Your assignment
In the material below, the required lines run from the one containing "This screenshot has width=950, height=773." through the one containing "Viewport: 1223px width, 721px height.". Copy those lines exactly, ends included, and nothing else.

━━━

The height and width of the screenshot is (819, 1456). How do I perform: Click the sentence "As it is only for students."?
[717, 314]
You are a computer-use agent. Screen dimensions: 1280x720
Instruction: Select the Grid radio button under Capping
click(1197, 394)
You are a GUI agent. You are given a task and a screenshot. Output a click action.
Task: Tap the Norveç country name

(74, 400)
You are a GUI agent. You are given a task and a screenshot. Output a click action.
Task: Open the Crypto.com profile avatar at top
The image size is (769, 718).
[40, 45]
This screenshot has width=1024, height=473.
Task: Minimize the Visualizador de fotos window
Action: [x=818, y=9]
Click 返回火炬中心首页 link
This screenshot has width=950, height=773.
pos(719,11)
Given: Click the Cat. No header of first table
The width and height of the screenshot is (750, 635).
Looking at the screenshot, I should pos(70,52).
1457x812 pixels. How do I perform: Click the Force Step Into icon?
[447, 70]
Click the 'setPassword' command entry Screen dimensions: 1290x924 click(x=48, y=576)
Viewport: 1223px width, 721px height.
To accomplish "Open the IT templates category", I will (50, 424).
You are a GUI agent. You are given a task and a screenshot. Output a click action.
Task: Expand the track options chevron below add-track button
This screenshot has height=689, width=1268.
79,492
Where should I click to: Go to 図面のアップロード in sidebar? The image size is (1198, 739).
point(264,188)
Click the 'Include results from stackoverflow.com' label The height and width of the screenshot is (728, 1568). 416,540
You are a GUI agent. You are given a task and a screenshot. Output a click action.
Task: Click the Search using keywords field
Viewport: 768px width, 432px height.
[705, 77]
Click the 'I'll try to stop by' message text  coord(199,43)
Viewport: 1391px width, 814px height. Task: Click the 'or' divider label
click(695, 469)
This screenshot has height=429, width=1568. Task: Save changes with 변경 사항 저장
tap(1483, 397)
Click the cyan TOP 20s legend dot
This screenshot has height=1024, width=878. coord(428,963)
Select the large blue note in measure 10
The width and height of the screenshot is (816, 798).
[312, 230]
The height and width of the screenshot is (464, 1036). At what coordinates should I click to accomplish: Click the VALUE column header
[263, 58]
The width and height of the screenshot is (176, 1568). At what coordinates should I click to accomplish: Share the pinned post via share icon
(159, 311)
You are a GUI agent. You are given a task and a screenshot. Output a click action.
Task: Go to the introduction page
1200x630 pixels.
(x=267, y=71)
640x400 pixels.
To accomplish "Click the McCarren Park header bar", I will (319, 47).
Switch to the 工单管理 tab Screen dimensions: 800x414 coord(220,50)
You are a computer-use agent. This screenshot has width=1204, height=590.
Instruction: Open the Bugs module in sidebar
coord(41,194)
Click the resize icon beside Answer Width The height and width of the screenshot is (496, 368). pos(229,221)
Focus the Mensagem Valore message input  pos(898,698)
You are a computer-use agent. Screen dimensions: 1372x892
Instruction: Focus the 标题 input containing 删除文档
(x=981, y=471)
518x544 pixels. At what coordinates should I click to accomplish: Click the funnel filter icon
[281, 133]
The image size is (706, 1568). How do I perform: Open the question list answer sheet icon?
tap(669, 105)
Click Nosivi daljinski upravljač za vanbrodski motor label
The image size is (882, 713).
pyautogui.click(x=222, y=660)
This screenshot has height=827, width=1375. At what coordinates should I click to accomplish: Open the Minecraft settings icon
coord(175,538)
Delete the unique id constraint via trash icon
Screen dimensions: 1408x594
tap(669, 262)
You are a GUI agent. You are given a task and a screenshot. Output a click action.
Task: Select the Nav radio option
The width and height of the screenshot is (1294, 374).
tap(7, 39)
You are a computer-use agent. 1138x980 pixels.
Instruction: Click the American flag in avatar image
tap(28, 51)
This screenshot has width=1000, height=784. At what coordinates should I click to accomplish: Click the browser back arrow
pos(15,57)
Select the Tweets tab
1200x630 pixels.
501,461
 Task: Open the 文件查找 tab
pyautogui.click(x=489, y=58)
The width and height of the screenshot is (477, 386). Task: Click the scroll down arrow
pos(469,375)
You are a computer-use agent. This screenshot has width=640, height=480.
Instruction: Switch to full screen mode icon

━━━

Your solution
This screenshot has width=950, height=773.
pos(719,11)
Given: Click the Cat. No header of first table
The width and height of the screenshot is (750, 635).
Looking at the screenshot, I should pos(70,52).
1457x812 pixels. How do I perform: Click the Force Step Into icon?
[447, 70]
Click the 'setPassword' command entry Screen dimensions: 1290x924 click(x=48, y=576)
Viewport: 1223px width, 721px height.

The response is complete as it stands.